▶ Source material:

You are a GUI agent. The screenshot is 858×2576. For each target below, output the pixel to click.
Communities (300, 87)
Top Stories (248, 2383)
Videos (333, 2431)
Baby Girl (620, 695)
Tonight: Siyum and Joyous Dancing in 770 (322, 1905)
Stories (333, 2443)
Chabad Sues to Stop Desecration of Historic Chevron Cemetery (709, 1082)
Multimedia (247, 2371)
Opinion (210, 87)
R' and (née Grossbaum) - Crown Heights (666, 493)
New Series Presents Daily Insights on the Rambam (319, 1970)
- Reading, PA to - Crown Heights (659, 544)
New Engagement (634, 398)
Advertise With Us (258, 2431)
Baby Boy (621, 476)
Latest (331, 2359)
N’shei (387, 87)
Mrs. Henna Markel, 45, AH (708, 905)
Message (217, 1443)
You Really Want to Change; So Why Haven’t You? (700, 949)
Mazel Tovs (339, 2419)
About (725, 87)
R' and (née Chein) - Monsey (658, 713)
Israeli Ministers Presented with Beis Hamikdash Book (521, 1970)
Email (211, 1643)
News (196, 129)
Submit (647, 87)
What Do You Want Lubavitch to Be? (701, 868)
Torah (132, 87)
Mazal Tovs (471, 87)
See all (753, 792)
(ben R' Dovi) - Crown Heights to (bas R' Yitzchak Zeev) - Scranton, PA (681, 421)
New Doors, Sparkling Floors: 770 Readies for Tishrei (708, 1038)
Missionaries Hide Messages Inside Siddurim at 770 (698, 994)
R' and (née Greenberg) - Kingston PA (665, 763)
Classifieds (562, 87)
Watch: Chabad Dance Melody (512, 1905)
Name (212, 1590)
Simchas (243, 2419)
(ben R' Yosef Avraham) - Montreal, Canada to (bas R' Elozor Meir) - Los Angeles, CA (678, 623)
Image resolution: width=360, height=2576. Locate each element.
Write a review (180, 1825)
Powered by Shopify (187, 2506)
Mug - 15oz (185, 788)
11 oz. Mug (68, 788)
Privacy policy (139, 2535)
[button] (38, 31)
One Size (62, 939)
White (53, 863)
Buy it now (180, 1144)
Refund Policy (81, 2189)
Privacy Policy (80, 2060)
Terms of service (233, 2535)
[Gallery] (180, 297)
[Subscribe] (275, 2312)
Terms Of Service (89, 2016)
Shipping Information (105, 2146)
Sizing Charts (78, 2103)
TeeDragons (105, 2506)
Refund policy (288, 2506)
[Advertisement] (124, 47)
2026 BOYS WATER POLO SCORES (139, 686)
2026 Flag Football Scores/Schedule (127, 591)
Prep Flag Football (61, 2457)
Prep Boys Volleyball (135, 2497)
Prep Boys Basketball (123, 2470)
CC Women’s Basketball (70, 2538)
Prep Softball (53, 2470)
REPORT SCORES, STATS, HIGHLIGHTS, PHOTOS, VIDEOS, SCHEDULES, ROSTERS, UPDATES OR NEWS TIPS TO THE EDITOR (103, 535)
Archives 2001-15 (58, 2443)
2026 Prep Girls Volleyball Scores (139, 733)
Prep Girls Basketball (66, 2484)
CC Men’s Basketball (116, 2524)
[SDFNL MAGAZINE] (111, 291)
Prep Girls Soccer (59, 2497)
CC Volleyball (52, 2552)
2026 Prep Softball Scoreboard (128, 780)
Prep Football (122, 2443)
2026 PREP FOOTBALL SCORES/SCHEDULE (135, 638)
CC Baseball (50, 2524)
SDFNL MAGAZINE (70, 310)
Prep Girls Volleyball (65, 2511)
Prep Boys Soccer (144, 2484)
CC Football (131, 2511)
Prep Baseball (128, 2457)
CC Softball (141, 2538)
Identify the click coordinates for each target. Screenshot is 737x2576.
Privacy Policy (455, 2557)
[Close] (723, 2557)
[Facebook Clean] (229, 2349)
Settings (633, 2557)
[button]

▶ What you have to do: Look over the entries above. Copy every line that contains the word "Girls".

▶ Problem solution:
2026 Prep Girls Volleyball Scores (139, 733)
Prep Girls Basketball (66, 2484)
Prep Girls Soccer (59, 2497)
Prep Girls Volleyball (65, 2511)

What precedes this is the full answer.